There is no question that Iran’s financial situation and the crackup of the Assad regime in Syria has affected Hamas’ strategic position. The steady flow of money and arms from those two countries has slowed, and if Bashar Assad is forced to step down or flee Damascus, Hamas, which has made the Syrian capital its regional headquarters, doesn’t want to be making a last-minute escape with him. But luckily for the terrorist group, Turkey appears to be willing to step into this potential void to not only keep Hamas officials in cash but also to lend a cloak of diplomatic respectability to their misrule of Gaza.
As Schanzer writes,
Turkish Prime Minister Recep Tayyip Erdogan promised $300 million to the Gaza-based terrorist organization Hamas. If true, this pledge would cover nearly half of Hamas’ reported $769 million budget next year, and would make Turkey its primary benefactor.
But neither that report nor Bilal Y. Saab’s claim in the National Interest that Hamas will drop terrorism as part of its unity pact with Fatah should lead anyone to think that what we are seeing is a genuine evolution of the group. It should be remembered, as Schanzer points out, that Hamas has had other principal funders before Iran took them on early in the last decade. It was founded as a branch of the Egyptian Muslim Brotherhood and the Saudis and other Gulf monarchies bankrolled them prior to 9/11 and a spate of Islamist terror attacks on the conservative kingdoms. But while Hamas has shifted its tactics as its sponsors changed along with the quality of their arsenal (from suicide bombings to primitive rockets to the more sophisticated weaponry that now faces Israel’s southern border), what hasn’t changed is the organization’s commitment to the destruction of the Jewish state.

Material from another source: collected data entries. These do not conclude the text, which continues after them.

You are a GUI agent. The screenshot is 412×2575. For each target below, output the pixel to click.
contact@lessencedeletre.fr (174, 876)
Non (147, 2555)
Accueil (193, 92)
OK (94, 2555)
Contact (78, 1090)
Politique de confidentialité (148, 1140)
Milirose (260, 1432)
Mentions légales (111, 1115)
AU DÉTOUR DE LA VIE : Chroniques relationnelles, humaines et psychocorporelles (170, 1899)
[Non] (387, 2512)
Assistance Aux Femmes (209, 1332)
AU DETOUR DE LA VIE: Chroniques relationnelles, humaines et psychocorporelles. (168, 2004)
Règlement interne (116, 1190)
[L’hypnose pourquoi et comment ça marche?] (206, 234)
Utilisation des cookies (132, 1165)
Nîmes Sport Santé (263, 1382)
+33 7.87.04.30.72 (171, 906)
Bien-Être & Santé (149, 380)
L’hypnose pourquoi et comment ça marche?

Saab believes what is happening is part of an effort to create a united Palestinian front encompassing Fatah that will force the United States and the rest of the West to stop calling Hamas a terrorist group. Turkish sponsorship of Hamas may further weaken Western resolve on this issue, though Schanzer is skeptical about just how far Ankara will go out on a limb for the Islamist group.

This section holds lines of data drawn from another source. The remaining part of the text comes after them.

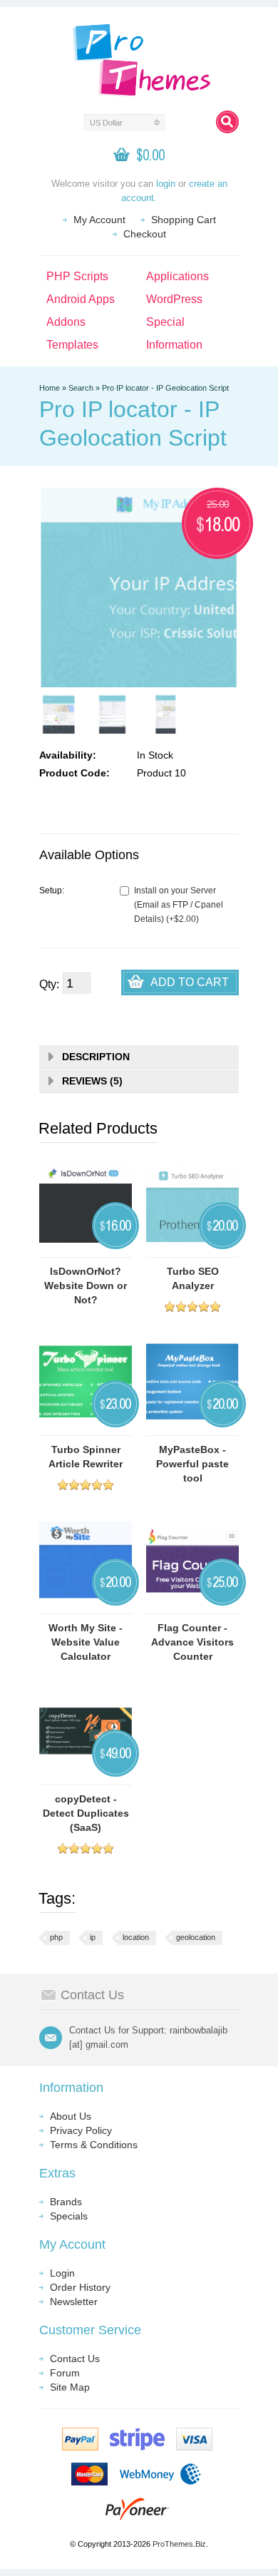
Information (174, 345)
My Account (99, 219)
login (165, 183)
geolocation (195, 1937)
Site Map (70, 2387)
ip (93, 1937)
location (136, 1937)
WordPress (174, 299)
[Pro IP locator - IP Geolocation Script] (58, 714)
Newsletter (74, 2301)
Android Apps (80, 299)
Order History (80, 2287)
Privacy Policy (81, 2130)
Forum (65, 2373)
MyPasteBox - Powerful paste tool (192, 1464)
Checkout (144, 234)
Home (49, 388)
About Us (70, 2116)
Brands (66, 2201)
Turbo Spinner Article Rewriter (85, 1456)
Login (62, 2273)
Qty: (49, 984)
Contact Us (75, 2358)
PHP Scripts (77, 276)
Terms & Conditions (94, 2144)
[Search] (227, 122)
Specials (69, 2216)
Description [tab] (96, 1056)
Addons (66, 322)
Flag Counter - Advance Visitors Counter (192, 1642)
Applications (177, 276)
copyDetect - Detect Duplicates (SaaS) (86, 1813)
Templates (72, 345)
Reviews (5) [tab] (92, 1081)
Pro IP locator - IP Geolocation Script (165, 388)
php (56, 1937)
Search (80, 388)
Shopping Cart (183, 219)
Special (165, 322)
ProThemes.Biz (179, 2544)
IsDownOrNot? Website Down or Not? (85, 1285)
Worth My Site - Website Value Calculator (85, 1642)
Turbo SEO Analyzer (193, 1278)
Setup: (51, 891)
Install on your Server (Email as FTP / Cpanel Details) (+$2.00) (178, 905)
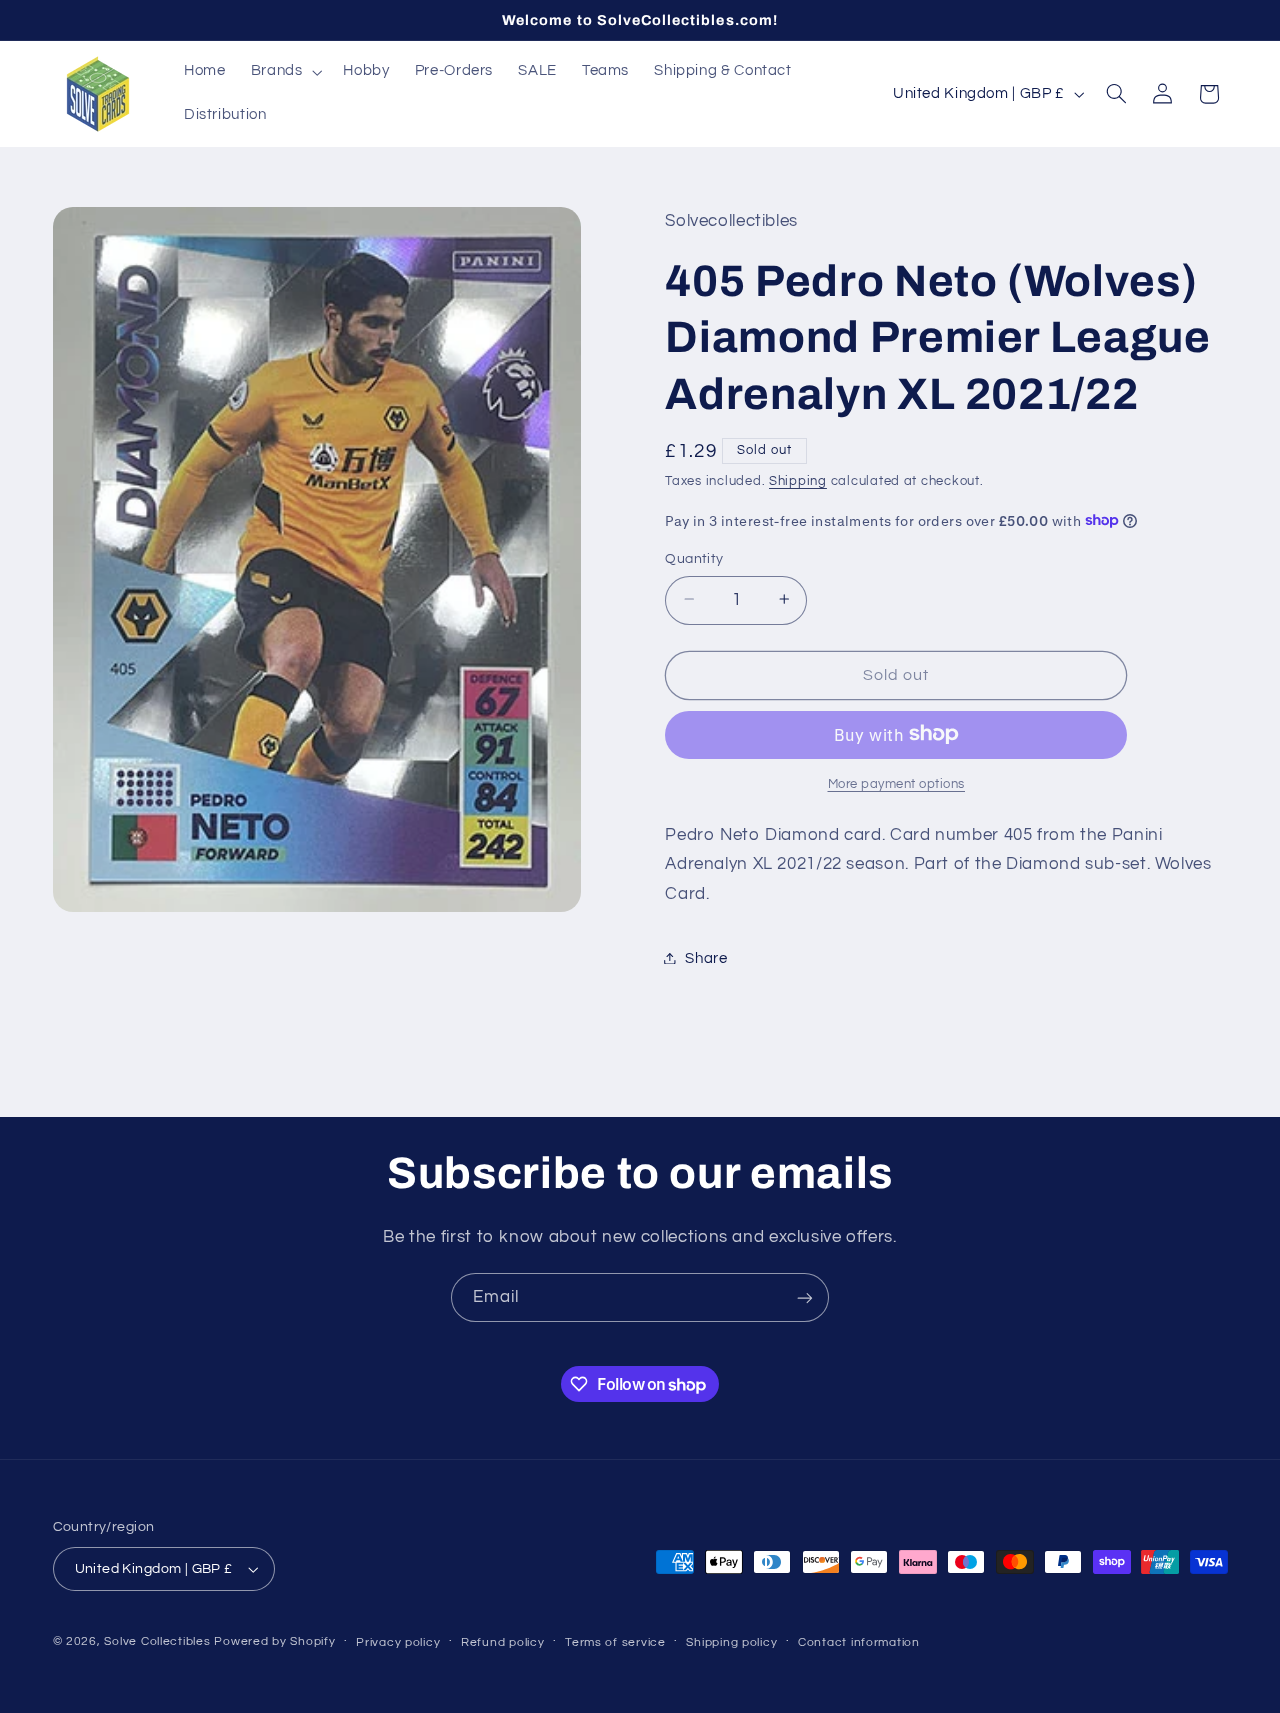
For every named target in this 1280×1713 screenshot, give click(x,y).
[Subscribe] (805, 1297)
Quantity (694, 558)
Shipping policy (731, 1642)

Liberals and others who are always quick to seize on any indication of moderation on the part of Israel’s foes will claim this is progress and the world should welcome the change in Hamas with open arms. But this is not something that those who truly want peace for the region should be cheering.
What is going on here is not the transformation of a radical and violent group but a clever ploy whose purpose is to facilitate Hamas’ takeover of the Palestinian Authority and the West Bank. Nothing in these moves indicates that the group has changed its ideological commitment to cleansing the region of Jews and eradicating Israel. Nor has it dropped its Islamist agenda in terms of completing the transformation of Palestinian life from a largely secular society to one solely guided by fundamentalist Islam. Just as the unity pact with Fatah is a signal that peace with Israel is no longer possible in the foreseeable future, allowing Hamas to become a force in the West Bank is a guarantee of more violence and the spilling of more Israeli and Palestinian blood.
Rather than encouraging Turkey or other Arab states (which will host Hamas leader Ismail Haniya on a tour of the region in the coming weeks), to continue their flirtation with the group, the West must make it clear it is not deceived by this talk of moderation. No matter who is paying its bills or what it says in English when Western reporters are listening, a new Hamas will be just as destructive a force as the old one.